### What the task asks
Beginning with the line that contains "Instruction: Add Preaching", reproduce the remaining lines of the material exactly, up to and including the last one, but no pictures.

#### Data listing ####

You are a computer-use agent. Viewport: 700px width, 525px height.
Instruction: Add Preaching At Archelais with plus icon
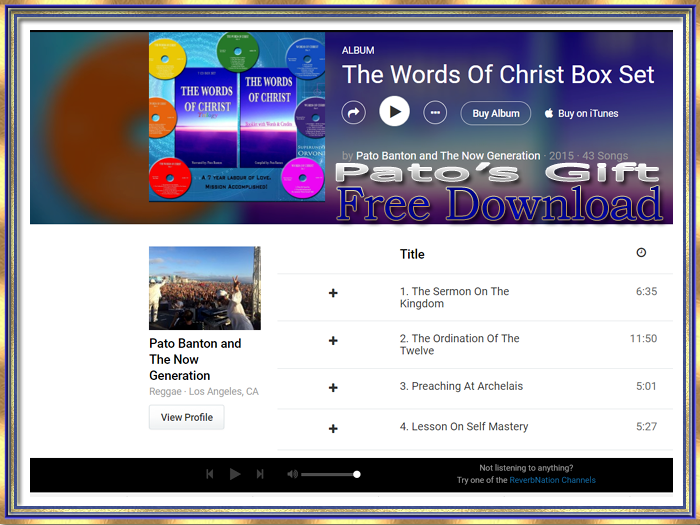coord(333,388)
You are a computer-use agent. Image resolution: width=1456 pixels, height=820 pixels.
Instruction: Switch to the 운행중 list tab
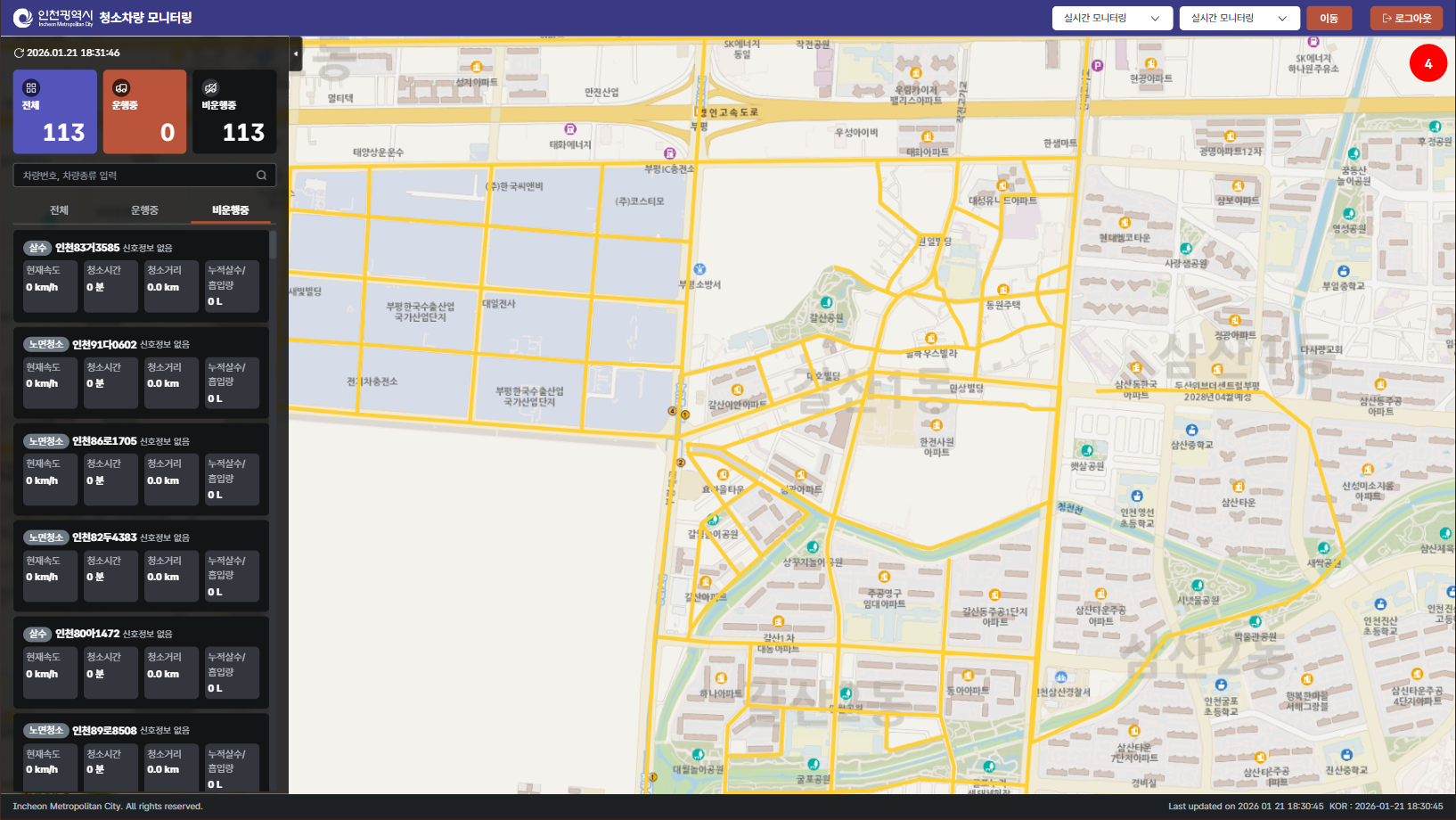click(144, 210)
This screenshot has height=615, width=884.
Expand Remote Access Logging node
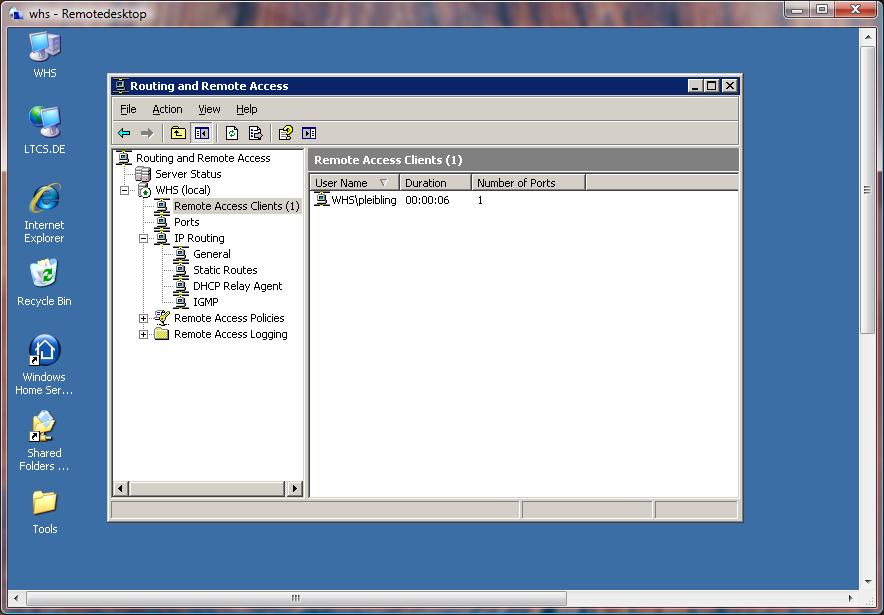[143, 334]
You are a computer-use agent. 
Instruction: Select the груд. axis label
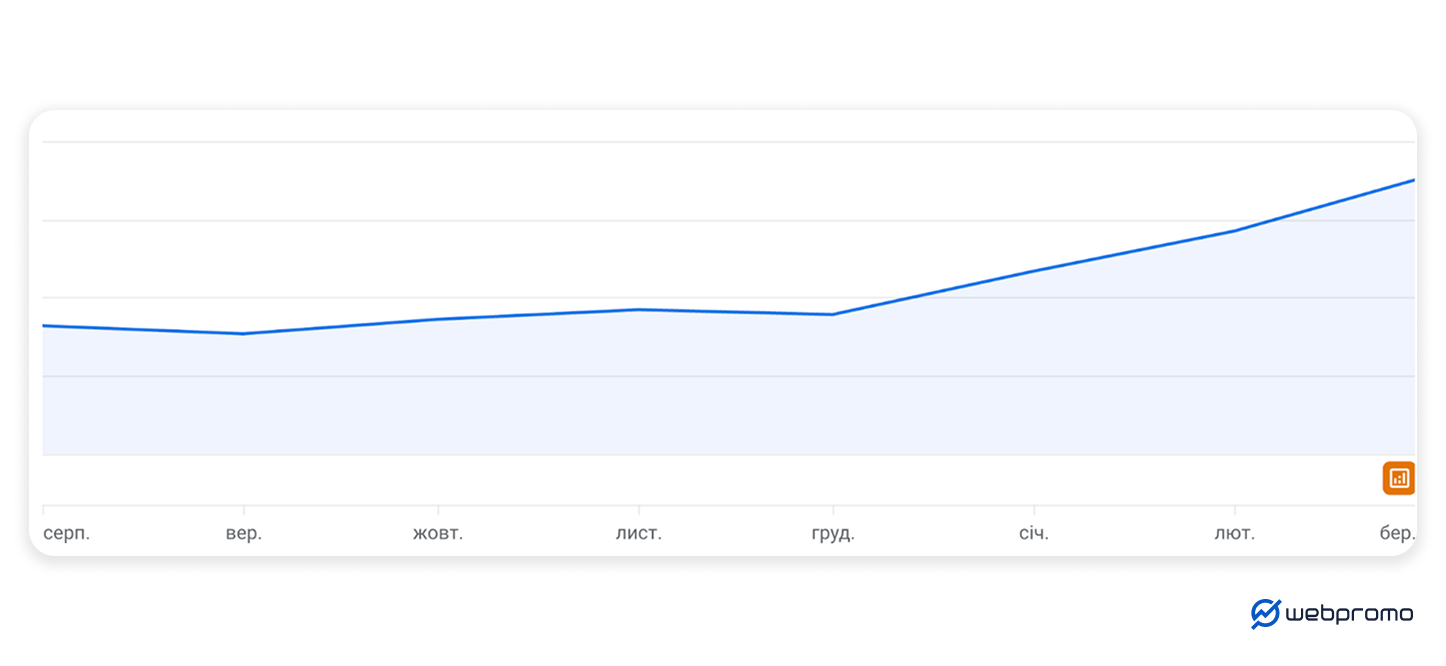tap(833, 533)
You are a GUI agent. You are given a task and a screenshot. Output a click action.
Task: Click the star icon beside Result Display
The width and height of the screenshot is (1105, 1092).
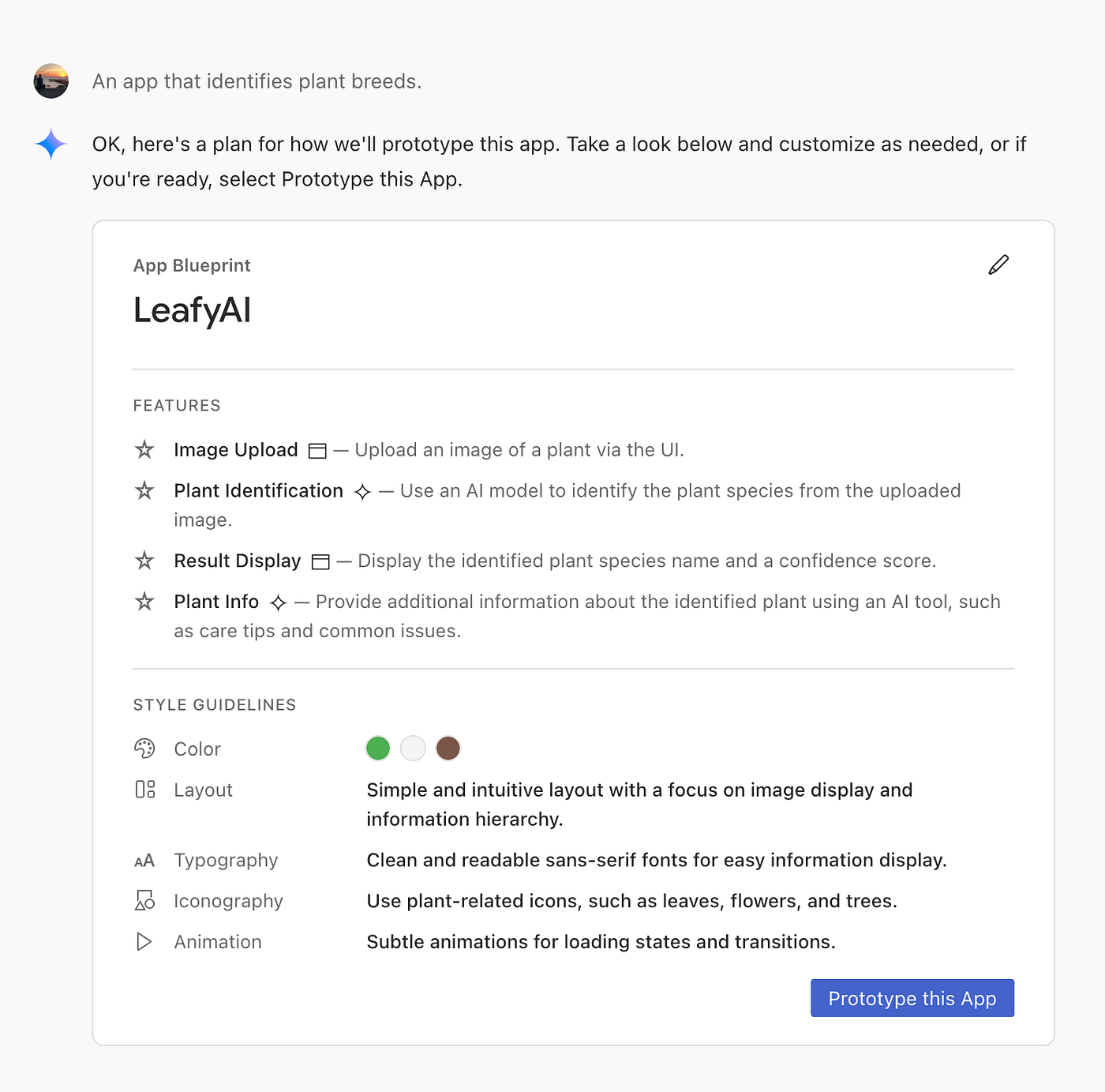pos(144,561)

####

### Result of this task
Instruction: Add Preaching At Archelais with plus icon
coord(333,388)
You are a computer-use agent. Image resolution: width=1456 pixels, height=820 pixels.
Instruction: Switch to the 운행중 list tab
click(144, 210)
This screenshot has height=615, width=884.
Expand Remote Access Logging node
[143, 334]
You are a computer-use agent. 
Instruction: Select the груд. axis label
tap(833, 533)
You are a GUI agent. You are given a task and a screenshot. Output a click action.
Task: Click the star icon beside Result Display
The width and height of the screenshot is (1105, 1092).
pos(144,561)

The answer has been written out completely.